You're fully qualifying the path in both cases and actually using the class makes it way easier for your IDE to tell you when you've screwed it up. I understand that the XML configuration came first, and naturally it was always looking up things by string, so is this just a holdover? Is there some advantage to using strings or major disadvantage to using .class?

Question was originally based on a false premise. I edited it to spell out what this premise was and make it less confusing for new people who come along. Hopefully I did this such that the given answers are still exactly applicable; apologies if not.


Solution

  • Bean name is not necessarily related to its class or even any of interfaces it implements.

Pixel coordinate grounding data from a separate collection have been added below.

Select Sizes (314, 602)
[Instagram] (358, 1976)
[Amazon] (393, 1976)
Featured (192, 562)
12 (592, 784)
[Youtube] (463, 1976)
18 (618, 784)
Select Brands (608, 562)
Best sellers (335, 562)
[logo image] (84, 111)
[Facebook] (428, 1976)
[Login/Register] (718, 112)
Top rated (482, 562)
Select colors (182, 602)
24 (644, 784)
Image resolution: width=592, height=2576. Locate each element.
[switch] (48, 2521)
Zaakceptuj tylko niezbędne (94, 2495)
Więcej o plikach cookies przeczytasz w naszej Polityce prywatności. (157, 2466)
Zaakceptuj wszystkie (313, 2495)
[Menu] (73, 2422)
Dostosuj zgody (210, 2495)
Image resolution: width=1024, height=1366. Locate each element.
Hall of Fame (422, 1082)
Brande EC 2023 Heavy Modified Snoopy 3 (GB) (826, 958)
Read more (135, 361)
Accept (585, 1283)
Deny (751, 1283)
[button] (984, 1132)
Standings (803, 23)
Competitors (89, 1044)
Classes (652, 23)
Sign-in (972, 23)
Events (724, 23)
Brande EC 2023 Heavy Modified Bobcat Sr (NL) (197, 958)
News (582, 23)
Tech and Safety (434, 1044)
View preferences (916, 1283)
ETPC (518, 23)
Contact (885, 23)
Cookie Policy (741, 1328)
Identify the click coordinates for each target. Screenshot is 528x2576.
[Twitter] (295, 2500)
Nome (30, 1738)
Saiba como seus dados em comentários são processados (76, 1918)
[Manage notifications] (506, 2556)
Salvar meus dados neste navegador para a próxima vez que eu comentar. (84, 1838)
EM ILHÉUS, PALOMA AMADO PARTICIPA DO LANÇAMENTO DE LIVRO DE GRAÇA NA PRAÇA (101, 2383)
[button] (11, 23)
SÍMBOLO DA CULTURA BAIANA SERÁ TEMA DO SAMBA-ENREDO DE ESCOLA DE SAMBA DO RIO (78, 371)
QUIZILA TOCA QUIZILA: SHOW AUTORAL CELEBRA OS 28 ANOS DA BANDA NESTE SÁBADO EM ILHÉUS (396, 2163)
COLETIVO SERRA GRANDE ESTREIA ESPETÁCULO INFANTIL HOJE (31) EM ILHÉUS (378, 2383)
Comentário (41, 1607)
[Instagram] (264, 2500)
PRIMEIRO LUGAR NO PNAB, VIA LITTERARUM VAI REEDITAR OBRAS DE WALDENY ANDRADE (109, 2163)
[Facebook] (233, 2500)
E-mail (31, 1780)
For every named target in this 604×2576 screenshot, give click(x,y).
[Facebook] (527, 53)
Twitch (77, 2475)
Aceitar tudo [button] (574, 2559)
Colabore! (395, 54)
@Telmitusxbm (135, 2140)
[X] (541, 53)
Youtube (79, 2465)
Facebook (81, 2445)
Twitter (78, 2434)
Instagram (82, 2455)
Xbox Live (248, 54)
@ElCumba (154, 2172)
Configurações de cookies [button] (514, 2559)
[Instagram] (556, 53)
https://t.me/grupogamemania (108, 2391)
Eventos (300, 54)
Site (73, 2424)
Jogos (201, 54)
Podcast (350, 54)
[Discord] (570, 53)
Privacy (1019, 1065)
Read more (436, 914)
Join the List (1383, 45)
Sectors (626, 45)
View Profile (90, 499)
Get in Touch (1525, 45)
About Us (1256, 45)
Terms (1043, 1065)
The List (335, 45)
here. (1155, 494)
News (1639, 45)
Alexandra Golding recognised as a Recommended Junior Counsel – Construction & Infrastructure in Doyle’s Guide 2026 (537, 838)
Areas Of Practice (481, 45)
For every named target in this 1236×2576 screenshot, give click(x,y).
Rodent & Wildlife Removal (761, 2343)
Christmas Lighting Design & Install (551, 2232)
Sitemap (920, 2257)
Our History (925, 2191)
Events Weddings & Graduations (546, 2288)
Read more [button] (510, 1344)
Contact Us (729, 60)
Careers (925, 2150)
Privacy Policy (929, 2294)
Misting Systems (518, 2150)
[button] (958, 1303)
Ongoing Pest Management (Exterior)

It is a name and nothing more. When you use the annotation configuration, Spring figures out what the exact class or interface the @Bean provides like the rest of java code would: either through the fully qualified name in the code or through the imports specified in the file. In your case, you presumably have an import com.my.injected.Service; statement at the top of the java file.

    Your example is using the fully qualified class name as the bean name. It is your choice. You could use any other identifier. Using the fully qualified name could be useful if your code is providing an object that is named exactly like another 3rd party @Bean object that your code must include or consume. However, you could just as easily use name = "myService".

    The bean name helps Spring (and application programmer) to distinguish between multiple instances of of the same bean class because you can deploy the same class as bean several times. If only one instance of bean type appear you event do not have to give it name manually: spring does this by default.

    If you have several beans that have the same type or implement the same interface and you want to refer specific bean use @Qualifier annotation.